Of the 48 microbes found in common, some are also found in other animals fond of fiber-rich diets. For example, several are also found in cows, and one is found in termites. This suggests that these microbes play a role in breaking down fiber to extract nutrients.
In addition, the researchers compared the gut microbiome of the bamboo lemur to that of the closely related ringtail lemur – and found only eight microbes in common.
“This really underscores the role that diet plays in determining what lives in our guts – and, in turn, how these microbial ecosystems can shape the way animals live,” McKenney says.
The paper, “Bamboo specialists from two mammalian orders (Primates, Carnivora) share a high number of low-abundance gut microbes,” is published in the journal Microbial Ecology. The paper was co-authored by Michael Maslanka of the Smithsonian National Zoological Park and Conservation Biology Institute; Allen Rodrigo of Australian National University; and Anne Yoder of Duke University. The work was done with support from the National Science Foundation, under grant 1455848, and Ion Torrent.

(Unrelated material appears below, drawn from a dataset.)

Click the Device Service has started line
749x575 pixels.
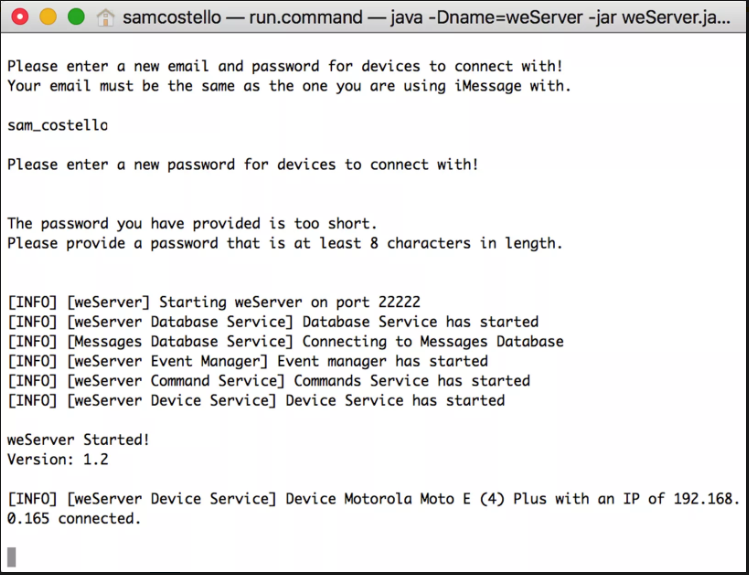click(256, 400)
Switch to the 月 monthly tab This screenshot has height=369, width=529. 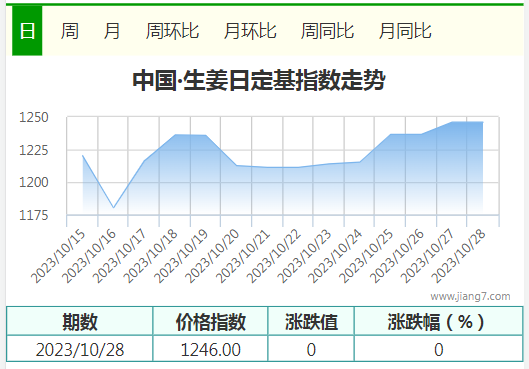(112, 31)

Note to Editors: The study abstract follows.
“Bamboo specialists from two mammalian orders (Primates, Carnivora) share a high number of low-abundance gut microbes”
Authors: Erin A. McKenney, North Carolina State University and Duke University; Michael Maslanka, Smithsonian National Zoological Park and Conservation Biology Institute; Allen Rodrigo, Australian National University and Duke University; and Anne D. Yoder, Duke University and Duke Lemur Center
Published: Nov. 29, Microbial Ecology
Abstract: Bamboo specialization is one of the most extreme examples of convergent herbivory, yet it is unclear how this specific high-fiber diet might selectively shape the composition of the gut microbiome compared to host phylogeny. To address these questions, we used deep sequencing to investigate the nature and comparative impact of phylogenetic and dietary selection for specific gut microbial membership in three bamboo specialists – the bamboo lemur (Hapalemur griseus, Primates: Lemuridae), giant panda (Ailuropoda melanoleuca, Carnivora: Ursidae), and red panda (Ailurus fulgens, Carnivora: Musteloideadae), as well as two phylogenetic controls – the ringtail lemur (Lemur catta) and the Asian black bear (Ursus thibetanus). We detected significantly higher Shannon diversity in the bamboo lemur (10.029) compared to both the giant panda (8.256; p=0.0001936) and the red panda (6.484; p=0.0000029). We also detected significantly enriched bacterial taxa that distinguished each species. Our results complement previous work in finding that phylogeny predominantly governs high-level microbiome community structure. However, we also find that 48 low-abundance OTUs are shared among bamboo specialists, compared to only 8 OTUs shared by the bamboo lemur and its sister species, the ringtail lemur (Lemur catta, a generalist). Our results suggest that deep sequencing is necessary to detect low-abundance bacterial OTUs, which may be specifically adapted to a high-fiber diet. These findings provide a more comprehensive framework for understanding the evolution and ecology of the microbiome as well as the host.